To the Visitor from Maryland

i believe you found this blog by accident, given your google search was aimed at "how to draw bacon"

it was probably because of this one post i wrote about the united states of america and the love of bacon. most people find me by trying to find bacon bikinis.

anyway, because all the bacon bikini searches actually do wind up leading them to pictures of bacon bikinis, i thought it fair i see if i could help you, too.

and, worse case scenario, you'll never see this post but someone else will find this during their quest for bacon-drawing lessons and the world will be a wonderful place full of mediocre drawings of bacon and hope.

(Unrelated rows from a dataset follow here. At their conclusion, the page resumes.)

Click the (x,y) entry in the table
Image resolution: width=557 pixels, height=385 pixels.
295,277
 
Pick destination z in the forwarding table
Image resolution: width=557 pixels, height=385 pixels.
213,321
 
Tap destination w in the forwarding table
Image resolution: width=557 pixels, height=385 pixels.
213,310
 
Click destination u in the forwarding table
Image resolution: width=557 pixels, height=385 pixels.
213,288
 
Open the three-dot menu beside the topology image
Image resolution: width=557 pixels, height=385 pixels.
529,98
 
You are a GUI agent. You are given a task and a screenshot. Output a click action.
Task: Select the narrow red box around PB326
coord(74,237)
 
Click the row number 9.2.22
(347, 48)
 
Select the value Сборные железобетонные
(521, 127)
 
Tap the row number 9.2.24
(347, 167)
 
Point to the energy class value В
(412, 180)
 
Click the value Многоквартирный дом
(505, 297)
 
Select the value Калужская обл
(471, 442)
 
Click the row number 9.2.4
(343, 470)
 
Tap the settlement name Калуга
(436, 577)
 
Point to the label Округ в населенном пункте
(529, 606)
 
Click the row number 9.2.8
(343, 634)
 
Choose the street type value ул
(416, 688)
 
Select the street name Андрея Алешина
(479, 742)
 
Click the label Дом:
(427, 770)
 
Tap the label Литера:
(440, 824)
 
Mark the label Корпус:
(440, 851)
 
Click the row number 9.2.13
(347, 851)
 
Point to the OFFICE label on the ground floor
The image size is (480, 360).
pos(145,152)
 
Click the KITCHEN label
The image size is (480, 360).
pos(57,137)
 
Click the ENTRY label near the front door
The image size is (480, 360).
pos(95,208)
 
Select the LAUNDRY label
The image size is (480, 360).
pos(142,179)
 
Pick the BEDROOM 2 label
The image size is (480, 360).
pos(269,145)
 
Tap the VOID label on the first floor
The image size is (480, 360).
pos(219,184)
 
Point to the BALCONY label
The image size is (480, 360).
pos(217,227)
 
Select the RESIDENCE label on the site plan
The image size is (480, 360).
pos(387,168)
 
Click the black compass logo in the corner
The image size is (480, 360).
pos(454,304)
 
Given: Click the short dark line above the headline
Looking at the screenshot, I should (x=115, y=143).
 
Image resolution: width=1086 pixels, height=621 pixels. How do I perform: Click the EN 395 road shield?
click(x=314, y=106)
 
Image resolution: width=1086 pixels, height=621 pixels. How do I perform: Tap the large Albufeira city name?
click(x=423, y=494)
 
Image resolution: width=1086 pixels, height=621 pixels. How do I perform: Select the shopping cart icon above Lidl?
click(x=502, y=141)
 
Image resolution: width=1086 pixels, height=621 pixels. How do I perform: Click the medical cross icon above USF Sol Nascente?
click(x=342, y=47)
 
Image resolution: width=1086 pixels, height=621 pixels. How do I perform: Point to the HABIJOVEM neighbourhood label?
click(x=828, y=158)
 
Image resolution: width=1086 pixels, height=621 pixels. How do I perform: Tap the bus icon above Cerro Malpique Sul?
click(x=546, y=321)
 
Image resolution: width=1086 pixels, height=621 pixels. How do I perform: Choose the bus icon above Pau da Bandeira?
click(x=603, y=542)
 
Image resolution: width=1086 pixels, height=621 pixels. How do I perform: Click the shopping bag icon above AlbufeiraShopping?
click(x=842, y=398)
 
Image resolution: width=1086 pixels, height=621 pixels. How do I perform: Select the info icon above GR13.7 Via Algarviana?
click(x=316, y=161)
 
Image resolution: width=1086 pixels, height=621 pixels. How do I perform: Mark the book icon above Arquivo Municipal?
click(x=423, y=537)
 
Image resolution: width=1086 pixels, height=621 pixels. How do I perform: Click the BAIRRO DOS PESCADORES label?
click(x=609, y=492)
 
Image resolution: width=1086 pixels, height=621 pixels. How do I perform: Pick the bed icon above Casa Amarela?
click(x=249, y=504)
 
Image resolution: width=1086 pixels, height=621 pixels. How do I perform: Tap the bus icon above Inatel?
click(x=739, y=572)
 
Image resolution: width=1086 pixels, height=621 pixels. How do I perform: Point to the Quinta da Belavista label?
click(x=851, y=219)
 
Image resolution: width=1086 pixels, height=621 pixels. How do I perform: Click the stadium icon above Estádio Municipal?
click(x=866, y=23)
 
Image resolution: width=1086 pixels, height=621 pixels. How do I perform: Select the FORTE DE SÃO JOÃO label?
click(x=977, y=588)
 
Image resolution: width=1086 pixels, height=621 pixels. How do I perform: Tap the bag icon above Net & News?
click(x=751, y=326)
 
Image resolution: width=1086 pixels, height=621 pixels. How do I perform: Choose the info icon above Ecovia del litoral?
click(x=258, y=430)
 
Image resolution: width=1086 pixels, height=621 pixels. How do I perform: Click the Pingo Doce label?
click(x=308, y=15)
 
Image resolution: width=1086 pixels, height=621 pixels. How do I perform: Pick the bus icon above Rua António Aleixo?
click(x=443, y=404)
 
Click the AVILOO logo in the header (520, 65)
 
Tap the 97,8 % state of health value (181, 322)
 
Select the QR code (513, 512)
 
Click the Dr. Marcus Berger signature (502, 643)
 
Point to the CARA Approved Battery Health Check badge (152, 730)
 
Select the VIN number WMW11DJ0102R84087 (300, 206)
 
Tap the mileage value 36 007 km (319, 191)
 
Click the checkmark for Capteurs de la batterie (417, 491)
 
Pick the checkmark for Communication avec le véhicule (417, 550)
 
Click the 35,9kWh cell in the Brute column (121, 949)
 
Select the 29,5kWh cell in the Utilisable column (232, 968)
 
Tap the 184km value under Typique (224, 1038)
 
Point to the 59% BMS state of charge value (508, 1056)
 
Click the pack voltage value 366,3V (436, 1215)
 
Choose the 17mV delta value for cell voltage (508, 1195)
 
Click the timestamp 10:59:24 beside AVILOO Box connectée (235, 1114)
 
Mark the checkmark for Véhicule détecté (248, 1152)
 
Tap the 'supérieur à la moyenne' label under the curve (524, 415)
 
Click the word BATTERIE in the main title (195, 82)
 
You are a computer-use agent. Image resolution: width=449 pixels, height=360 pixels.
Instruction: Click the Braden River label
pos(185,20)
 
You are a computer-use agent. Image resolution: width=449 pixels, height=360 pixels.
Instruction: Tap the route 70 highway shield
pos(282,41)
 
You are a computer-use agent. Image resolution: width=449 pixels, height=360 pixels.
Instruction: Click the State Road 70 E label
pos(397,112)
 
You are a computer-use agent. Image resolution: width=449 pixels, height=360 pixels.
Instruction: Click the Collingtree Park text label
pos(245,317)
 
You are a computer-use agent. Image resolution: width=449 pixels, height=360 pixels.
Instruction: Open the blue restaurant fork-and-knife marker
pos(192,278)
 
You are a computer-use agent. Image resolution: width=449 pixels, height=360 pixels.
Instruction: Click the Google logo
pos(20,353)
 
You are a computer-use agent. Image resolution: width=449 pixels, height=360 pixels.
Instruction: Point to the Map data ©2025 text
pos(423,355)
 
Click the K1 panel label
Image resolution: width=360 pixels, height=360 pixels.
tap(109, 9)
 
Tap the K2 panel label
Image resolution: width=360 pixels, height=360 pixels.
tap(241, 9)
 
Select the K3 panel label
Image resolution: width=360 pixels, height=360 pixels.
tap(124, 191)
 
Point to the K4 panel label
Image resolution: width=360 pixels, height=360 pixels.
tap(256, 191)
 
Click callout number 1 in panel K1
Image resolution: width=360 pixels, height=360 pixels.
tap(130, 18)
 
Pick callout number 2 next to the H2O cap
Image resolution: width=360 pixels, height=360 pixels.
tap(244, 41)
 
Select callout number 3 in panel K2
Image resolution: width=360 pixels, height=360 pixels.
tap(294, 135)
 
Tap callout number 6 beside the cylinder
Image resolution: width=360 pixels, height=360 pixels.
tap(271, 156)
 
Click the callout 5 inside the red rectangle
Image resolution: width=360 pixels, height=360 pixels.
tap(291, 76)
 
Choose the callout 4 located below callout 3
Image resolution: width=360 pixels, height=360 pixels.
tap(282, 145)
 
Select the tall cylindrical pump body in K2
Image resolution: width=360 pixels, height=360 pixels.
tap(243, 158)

if i were to write a book about drawing-- which i have little to no right to do-- i would preface the story with the importance of spatial reasoning and the possibility that doodlers are true geniuses. the ability to draw a doodle, or a cartoon, comes down to the understanding of what to leave in and what to leave out. it has much more to do with your mind than it does your hand or your fancy pen. that's where i call it genius.

so, how to draw bacon.

the first step-- highlighted below-- is to draw a somewhat ambiguous shape. preferably one that is less ambiguous and more bacon-like. if you're very bad at drawing, i suggest you try to draw a rectangle and you will likely come across something like the bacon-outline below anyhow.


boom. you have completed the hardest part in drawing a cartoon bacon.

the most important thing about the first step is that you're careful to make the lines seem as though you weren't very careful about them. it's kind of like dialogue during a first date in that way. if your bacon does not look a bit wavy, it won't look right.

continuing.


divide your bacon-shape into thirds-- hot dog style. or bacon style, i suppose. but just not hamburger style. what you're drawing is the fat.


step three is just adding color. and you can decide if you'd like the fat to be on the outside or inside-- that's up to you. you can also decide not to make your bacon as brown as mine-- but i like mine crispy.

just don't make your bacon black and white because it will look stupid and confused. people will see it and say, "wow, what a great drawing of a creepy smile with black lipstick!" or "why is your oreo all flimsy?"

but that's pretty much it. that is how you draw bacon.

if you'd like to anthropomorphize your bacon, you can add eyeballs wherever you please. you can even add a mouth. but don't add a nose-- that's just weird. bacons don't have noses even when they're cartoons. what to leave in and what to leave out.

i'm actually lightly convinced that drawing has little to do with hand-eye coordination and much more to do with understanding how to trick someone into seeing what you want them to see. my bacon has a total of six lines and two colors. but i'd like to believe that's all that's necessary. and it has nothing to do with whether or not i have very much control over my hand-- especially since bacon is inherently wiggly.

it's all just tricks.

check this out:


the beauty of cartoons is that anyone can draw them-- unlike classical art or portraits or still life or anything that is an "exact" replica of an item. in the world of cartoons it's just lines and tricks-- not hand-control.

and if you fuck it up, you can go ahead and call it your style.

i bet most of you are secretly upset that this post didn't end with some "GOTCHA!" moment or a cruel joke. my apologies for that.